What is the best "masking" method for keeping paint off carpet when painting baseboards. Thanks!

Re: Painting near Carpet

You can buy some long (about 3’) plastic strips at the home center in the paint department. They are a couple inches wide. You slide these under the baseboard so that your baseboards are in contact with the plastic strips and not the carpet. Make sure to overlap them a couple inches between pieces. When you paint try not to slop a lot of paint on the strip. Let the paint dry with the strips in place.

After the paint dries make sure you take a utility knife and lightly score between the baseboard and the plastic strips. Otherwise some of the paint will stick to the plastic and rip off your baseboard when you take the plastic strips out. But don’t cut so aggressively that you slice through the plastic and possibly the carpet, too.

I used these at my former house and they worked great.

A. Spruce
Re: Painting near Carpet

The key to painting base without glopping your carpet is to use some device to hold the carpet away from the base, such as a 10" or longer drywall taping knife, the plastic strips mentioned by Sherry, or even something as simple as a cereal box back. Then, with a dry brush - meaning NOT dripping with paint, you brush out the base with a thin coat and move on down the line. You should not leave behind so much paint that when you release the carpet from behind your protector that it immediately is drenched in wetness. You will need to do at least two coats, possibly more, but this method will be fast and efficient with the least amount of effort or materials. you could buy enough of the plastic protectors to go around the room or you could use masking tape in a similar manner, but you'd still have to install and remove the tape, and odds are that anything left behind to be removed after the paint dries will be so laden with paint that removal will not be a fun project.

Re: Painting near Carpet

I personally prefer the use of 2 inch masking tape.
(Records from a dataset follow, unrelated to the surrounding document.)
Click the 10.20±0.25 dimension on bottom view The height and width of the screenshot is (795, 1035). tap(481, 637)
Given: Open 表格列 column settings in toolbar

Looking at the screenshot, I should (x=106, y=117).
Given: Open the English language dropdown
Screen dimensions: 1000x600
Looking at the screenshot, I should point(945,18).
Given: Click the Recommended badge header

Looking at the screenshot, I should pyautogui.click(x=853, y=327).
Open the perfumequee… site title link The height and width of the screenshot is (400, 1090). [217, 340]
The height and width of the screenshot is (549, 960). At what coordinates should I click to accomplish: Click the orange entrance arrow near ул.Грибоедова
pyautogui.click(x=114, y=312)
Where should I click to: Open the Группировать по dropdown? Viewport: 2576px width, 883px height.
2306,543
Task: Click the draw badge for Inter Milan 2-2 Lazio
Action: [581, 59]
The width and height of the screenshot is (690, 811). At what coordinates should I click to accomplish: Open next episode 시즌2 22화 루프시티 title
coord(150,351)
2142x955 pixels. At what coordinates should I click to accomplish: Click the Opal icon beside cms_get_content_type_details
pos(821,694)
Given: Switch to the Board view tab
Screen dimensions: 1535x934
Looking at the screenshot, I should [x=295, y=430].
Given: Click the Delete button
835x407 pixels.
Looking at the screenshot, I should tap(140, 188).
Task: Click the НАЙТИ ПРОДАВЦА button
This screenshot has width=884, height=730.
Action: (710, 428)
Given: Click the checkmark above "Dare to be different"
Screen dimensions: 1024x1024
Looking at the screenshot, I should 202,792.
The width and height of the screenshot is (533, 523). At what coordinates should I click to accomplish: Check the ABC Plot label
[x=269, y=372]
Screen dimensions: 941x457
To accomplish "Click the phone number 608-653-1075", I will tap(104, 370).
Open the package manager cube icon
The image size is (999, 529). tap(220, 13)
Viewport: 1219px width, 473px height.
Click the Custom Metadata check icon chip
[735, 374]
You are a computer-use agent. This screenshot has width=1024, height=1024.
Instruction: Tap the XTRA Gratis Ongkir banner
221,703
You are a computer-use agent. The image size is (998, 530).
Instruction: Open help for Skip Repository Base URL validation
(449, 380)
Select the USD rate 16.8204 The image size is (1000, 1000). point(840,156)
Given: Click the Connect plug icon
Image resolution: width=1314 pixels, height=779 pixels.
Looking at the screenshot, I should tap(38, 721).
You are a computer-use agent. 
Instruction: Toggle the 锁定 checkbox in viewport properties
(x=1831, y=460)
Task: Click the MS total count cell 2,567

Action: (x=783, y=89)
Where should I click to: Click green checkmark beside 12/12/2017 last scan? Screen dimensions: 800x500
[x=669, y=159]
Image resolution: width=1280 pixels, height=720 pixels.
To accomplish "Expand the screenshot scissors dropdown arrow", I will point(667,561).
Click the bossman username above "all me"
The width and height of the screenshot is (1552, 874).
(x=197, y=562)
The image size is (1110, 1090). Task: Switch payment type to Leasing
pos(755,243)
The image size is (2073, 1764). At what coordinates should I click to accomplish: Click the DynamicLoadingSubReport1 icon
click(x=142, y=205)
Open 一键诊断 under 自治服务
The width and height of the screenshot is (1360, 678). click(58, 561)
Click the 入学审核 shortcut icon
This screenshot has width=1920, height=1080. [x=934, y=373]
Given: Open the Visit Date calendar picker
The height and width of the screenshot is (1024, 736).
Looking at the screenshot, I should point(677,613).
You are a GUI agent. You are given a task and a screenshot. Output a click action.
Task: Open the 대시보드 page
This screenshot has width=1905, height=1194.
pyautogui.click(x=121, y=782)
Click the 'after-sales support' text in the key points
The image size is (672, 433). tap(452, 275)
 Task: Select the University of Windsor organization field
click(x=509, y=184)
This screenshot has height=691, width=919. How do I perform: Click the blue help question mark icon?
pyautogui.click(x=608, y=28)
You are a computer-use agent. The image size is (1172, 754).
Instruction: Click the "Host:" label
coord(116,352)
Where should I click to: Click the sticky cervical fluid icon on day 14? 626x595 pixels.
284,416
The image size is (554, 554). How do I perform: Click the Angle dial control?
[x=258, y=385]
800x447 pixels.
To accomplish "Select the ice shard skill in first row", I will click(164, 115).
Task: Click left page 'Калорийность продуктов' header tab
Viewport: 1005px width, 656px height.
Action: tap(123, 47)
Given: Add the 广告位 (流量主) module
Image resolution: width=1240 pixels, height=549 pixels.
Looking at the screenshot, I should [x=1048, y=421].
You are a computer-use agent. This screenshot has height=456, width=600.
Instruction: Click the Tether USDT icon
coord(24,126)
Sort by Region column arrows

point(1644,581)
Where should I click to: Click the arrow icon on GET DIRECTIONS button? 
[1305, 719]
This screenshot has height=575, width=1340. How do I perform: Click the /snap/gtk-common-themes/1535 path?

If you use the masking strips, you need enough to do the whole room and they must stay in place until the paint is dry least the carpet spring back into the wet paint and become glued to the baseboard.
Also, the strips do not account for areas such as around door jambs or registers which are integral to the baseboard.

Spruce is correct about not flooding the edge with paint. You don't want to form a film between the baseboard and tape which is hard to break loose.

As a contractor, I always hated finding the carpet nap glued to the baseboard by some former painter. I would have to go around with a wide blade spackle knife trying to break the carpet free before I could protect it.